Given records START

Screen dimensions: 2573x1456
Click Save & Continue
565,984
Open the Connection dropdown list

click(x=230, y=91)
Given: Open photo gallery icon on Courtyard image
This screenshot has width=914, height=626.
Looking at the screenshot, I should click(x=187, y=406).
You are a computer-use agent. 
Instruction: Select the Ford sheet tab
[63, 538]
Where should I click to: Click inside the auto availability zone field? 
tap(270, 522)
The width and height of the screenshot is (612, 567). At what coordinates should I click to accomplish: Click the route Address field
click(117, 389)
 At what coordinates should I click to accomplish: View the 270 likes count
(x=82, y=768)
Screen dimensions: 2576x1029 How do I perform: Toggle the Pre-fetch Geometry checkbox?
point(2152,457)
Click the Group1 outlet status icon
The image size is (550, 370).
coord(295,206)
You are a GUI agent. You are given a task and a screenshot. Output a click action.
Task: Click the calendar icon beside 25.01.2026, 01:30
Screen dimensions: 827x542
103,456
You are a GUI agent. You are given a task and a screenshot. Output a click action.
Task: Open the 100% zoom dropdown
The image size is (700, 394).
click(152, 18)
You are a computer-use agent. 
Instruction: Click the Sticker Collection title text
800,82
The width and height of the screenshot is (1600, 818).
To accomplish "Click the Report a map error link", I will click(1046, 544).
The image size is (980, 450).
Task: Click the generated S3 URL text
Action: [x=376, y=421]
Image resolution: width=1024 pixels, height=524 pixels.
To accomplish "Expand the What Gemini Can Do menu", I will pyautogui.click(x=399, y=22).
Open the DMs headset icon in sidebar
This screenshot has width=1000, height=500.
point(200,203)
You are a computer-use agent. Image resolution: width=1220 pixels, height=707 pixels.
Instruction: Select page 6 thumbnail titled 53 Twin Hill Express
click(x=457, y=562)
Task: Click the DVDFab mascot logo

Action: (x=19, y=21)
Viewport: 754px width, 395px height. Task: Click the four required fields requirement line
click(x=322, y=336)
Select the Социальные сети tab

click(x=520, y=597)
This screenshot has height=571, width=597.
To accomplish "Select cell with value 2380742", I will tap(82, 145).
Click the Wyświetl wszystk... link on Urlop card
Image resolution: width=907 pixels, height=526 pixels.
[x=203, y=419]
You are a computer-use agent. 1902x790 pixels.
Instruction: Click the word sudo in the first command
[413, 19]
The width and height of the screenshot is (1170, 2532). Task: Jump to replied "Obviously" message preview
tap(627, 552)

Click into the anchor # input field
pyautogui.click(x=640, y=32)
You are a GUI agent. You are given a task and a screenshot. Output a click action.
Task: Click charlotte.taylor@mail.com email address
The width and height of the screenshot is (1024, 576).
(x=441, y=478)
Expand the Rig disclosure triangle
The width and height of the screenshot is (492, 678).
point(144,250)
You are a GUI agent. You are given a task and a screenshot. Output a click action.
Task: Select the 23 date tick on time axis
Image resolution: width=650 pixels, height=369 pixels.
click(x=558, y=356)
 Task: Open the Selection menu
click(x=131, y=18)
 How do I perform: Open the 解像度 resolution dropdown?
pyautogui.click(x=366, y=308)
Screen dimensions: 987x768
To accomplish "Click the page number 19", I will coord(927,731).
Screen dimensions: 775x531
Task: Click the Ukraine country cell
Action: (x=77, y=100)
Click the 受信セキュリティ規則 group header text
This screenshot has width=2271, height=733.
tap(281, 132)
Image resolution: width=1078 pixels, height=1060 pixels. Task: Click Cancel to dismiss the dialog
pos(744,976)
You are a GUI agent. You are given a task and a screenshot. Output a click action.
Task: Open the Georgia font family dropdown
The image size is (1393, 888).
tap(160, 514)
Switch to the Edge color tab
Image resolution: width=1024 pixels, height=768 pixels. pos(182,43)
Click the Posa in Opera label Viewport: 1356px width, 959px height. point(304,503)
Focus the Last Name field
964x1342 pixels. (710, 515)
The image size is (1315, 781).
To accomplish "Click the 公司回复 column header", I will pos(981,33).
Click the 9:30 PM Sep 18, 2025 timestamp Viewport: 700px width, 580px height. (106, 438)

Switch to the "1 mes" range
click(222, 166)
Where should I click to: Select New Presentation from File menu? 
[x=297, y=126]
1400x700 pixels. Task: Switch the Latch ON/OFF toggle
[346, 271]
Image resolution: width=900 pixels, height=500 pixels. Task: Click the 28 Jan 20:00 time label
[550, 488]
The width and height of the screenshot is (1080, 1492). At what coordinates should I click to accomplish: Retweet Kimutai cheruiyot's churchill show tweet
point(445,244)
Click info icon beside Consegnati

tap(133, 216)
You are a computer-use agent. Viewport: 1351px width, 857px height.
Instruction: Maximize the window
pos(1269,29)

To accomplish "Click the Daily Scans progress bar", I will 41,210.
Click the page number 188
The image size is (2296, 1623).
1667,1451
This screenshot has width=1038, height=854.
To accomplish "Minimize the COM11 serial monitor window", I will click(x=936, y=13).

Given records END

» Your goal: Report the number of lines above containing the string "computer" as your sole answer.

» The answer: 5